Mice lacking C5aR1 showed dramatically less neutrophil infiltration, less microglial activation, fewer stressed-out neurons, and better motor function. A pharmacological C5aR1 blocker (PMX 205) did the same thing. This matters because avacopan, an FDA-approved C5aR1 antagonist already used for ANCA-associated vasculitis (Jayne et al., 2021), exists and is sitting right there on pharmacy shelves.

This Builds on a Pattern

This isn't the first time this group has caught microglia misbehaving in NMO. A 2020 study from the same lab showed astrocyte-microglia crosstalk through complement C3a signaling as an early driver of lesion formation (Chen et al., 2020). The new work adds neutrophils to that equation and identifies CXCL1 - a chemokine produced by astrocytes only when microglia are also present - as the recruitment signal that brings neutrophils crashing through the door.

Blocking CXCL1 prevented neutrophil infiltration entirely and stopped motor dysfunction cold. That's two potential drug targets from a single paper.

From Mice to Humans (The Part That Actually Matters)

The team didn't stop at mice. They examined spinal cord tissue from an NMO patient and found the same disease-associated microglia surrounding motor neurons in early, non-destructive lesions. It's a small sample, but it suggests the mouse model isn't just academic theater - it's reflecting something real happening in human disease.

Look. NMOSD already has several approved therapies - eculizumab targets C5, inebilizumab goes after B cells, satralizumab blocks IL-6. But these all hit the disease after complement activation is already underway. What this study reveals is a therapeutic window before irreversible destruction begins, when motor neuron dysfunction is still reversible and C5aR1 blockade could stop the cascade at its source.

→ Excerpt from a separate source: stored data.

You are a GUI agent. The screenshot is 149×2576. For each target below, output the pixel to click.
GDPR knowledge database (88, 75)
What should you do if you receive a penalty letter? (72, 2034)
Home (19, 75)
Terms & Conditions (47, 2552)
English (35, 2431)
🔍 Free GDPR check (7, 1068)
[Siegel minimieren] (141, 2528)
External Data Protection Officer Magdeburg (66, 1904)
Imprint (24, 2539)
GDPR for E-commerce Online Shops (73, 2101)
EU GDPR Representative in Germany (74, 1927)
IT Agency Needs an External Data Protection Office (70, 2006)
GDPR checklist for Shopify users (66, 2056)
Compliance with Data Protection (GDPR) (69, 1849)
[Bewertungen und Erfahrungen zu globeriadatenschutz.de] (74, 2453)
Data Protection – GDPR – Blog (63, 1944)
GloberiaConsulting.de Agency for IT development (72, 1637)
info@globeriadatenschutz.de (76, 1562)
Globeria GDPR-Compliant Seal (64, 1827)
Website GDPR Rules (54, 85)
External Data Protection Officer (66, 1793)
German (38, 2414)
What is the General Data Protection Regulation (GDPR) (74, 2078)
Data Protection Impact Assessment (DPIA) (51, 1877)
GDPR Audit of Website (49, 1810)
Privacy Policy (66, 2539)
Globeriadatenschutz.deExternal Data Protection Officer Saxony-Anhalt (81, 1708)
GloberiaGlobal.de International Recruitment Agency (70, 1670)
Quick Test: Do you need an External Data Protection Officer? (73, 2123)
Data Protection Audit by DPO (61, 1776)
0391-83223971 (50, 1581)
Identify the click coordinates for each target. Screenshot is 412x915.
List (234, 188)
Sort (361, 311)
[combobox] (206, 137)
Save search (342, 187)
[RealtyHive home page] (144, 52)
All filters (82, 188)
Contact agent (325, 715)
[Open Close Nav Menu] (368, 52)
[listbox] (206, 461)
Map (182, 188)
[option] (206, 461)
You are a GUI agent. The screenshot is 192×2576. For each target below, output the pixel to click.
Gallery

That's not just interesting science. For the roughly 15,000 people living with NMOSD in the United States, it could mean catching attacks before they cause permanent damage.

References:

1. Qi F, Lennon VA, Zhao S, et al. Neutrophil-microglia interaction drives motor dysfunction in a neuromyelitis optica model induced by subarachnoid AQP4-IgG. J Clin Invest. 2026. DOI: 10.1172/JCI199706. PMID: 41665955

2. Chen T, Lennon VA, Liu YU, et al. Astrocyte-microglia interaction drives evolving neuromyelitis optica lesion. J Clin Invest. 2020;130(8):4025-4038. DOI: 10.1172/JCI134816. PMID: 32568214

3. Jayne DRW, Merkel PA, Schall TJ, Bekker P; ADVOCATE Study Group. Avacopan for the treatment of ANCA-associated vasculitis. N Engl J Med. 2021;384(7):599-609. DOI: 10.1056/NEJMoa2023386. PMID: 34006155

4. Bhatt DK, Bhatt S, Bhargava P. Pathogenic antibodies to AQP4: neuromyelitis optica spectrum disorder (NMOSD). Biochim Biophys Acta Biomembr. 2023;1865(2):184057. DOI: 10.1016/j.bbamem.2021.183772

5. Papadopoulos MC, Bhatt DK. Neutrophil extracellular traps in central nervous system pathologies: a mini review. Front Med. 2023;10:1083242. DOI: 10.3389/fmed.2023.1083242. PMCID: PMC9981681

Disclaimer: The image accompanying this article is for illustrative purposes only and does not depict actual experimental results, data, or biological mechanisms.